» DIRECTIONS: Please repeat, exactly and without pictures, the lines of the entries below that run from the one containing "Click the blue help question mark icon" through the one containing "Click the NS2 前缀 input showing ns2".

[SUPPLIED ENTRIES Boundary: Start]

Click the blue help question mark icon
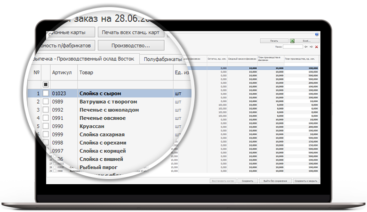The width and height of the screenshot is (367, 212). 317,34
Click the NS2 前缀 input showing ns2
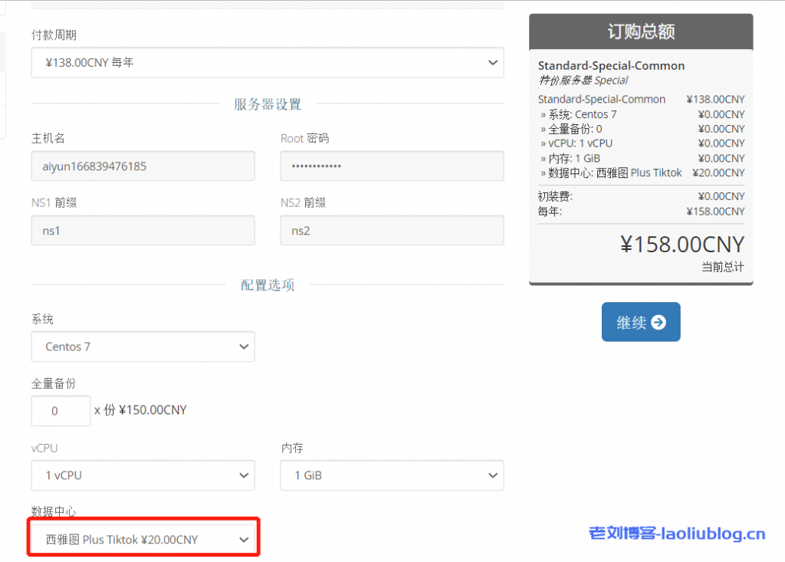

[SUPPLIED ENTRIES Boundary: End]
[SUPPLIED ENTRIES Boundary: Start]

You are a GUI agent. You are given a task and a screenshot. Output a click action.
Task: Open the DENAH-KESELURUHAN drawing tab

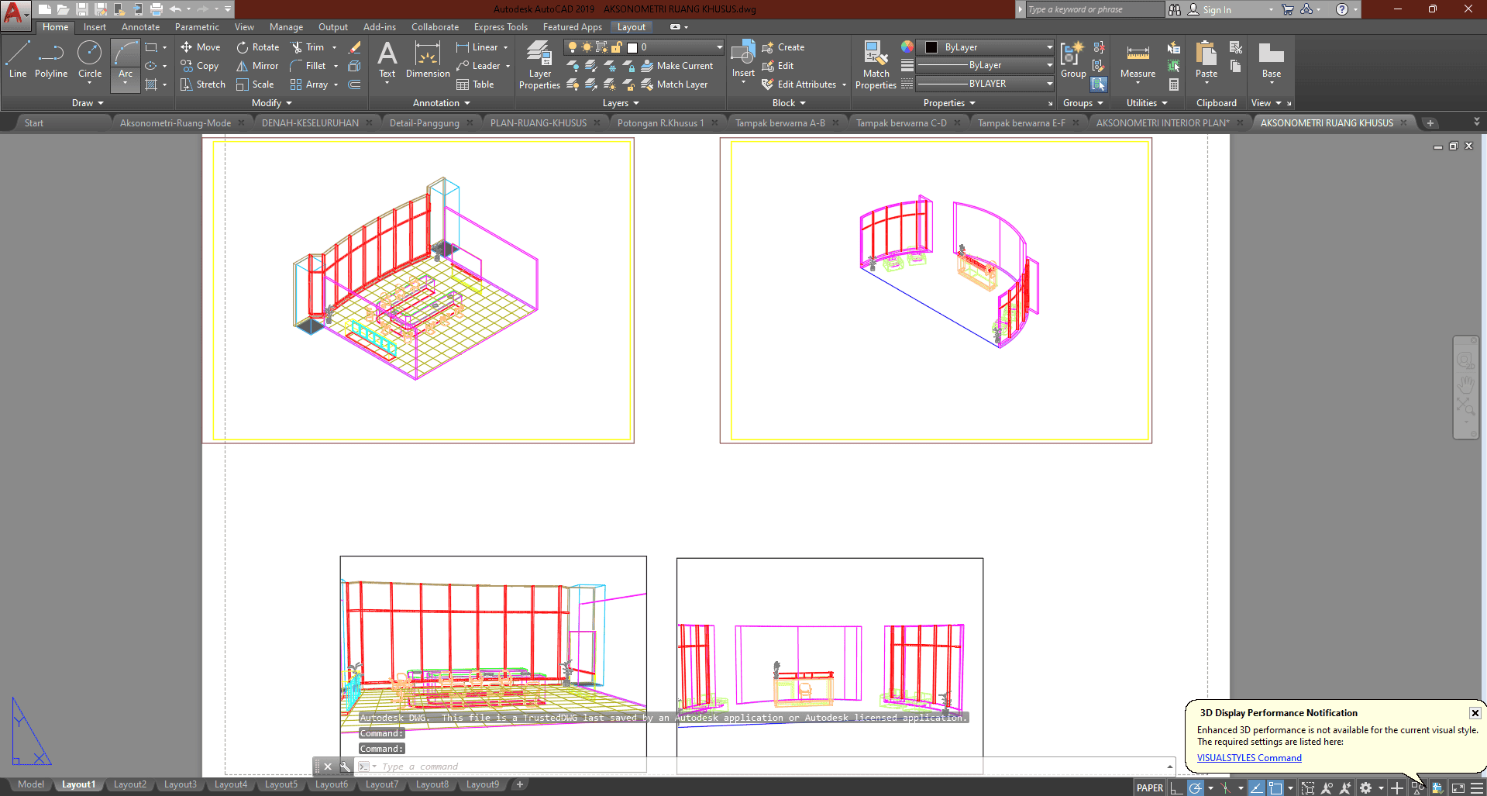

[SUPPLIED ENTRIES Boundary: End]

» OUTPUT FOR THIS EXERCISE:
Click the blue help question mark icon
The width and height of the screenshot is (367, 212). 317,34
Click the NS2 前缀 input showing ns2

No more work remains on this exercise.